What I think is happening here is the only rule that is written is that of the landscape, the architecture accepts this because it has to. The site or context is so integral to the program that it cannot be superimposed, the program must be woven into it. In any case I think an amphitheater in a public place ought to be a nice place to be whether there is a performance happening or not.
Stage Shut
Deflated Carnival Ride, Oslo The Carnival in the City

As the maintenance crew was disassembling this carnival in Grünerløkka. There were a number of interesting relationships revealed between the permanent park infrastructure and the temporary architecture.

A deflated carnival attraction in the park is caught in transition as just a footprint. Full of implication it lay looking used and worn like pile of clothes.

Without any people at the carnival the structures are left as fresh ruins of an event, the life of which still resonates the day after. A statue of a horse is startled by the carnival games.

There was also this odd juxtaposition of a classical pavilion and one of those high speed merry-go-round rides. The video is a formal investigation of the relationships between monuments, buildings and carnival rides.
Horse Statue Amidst the Carnival Games
 
Festival in Haugesund, Rogaland

Fartein Valen Festivalen - This was an ideal case study because it has a very specific program and reason for being; to celebrate the life and work of the Norwegian composer Fartein Valen. The festival takes place in his hometown of Haugesund. On my 4th day in the country I decided to take an overnight bus (8 hours) from Oslo to the festival.

I arrived on Saturday at 0700 and wandered Haugesund looking for clues that would take me to the venue for the first performance at noon. The town was dead asleep. Eventually I found a newspaper in a bakery with an article about the festival and an outline of the upcoming events. A nice woman in a bookstore sold me a pocket dictionary and helped me parse the document.

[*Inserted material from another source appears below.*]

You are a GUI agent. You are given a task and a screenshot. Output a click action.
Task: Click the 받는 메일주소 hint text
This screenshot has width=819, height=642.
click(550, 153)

The afternoon was full of great musical performances. Waiting for the festival to begin I was taking in the sun and breeze while eating my lunch and a parade entered the scene. A speech was made and the group sang a song together. It might have been a 'rights of spring' ceremony, but I'm still checking into it.

I bumped into a marching band on my way to the camping grounds. It reminds me of critical mass the way the band occupies the street with a spectacle of tradition. Not only the music is a part of this tradition, but the body language (dance) of the band members is engrained with the anticipation and historicity of events in Norway.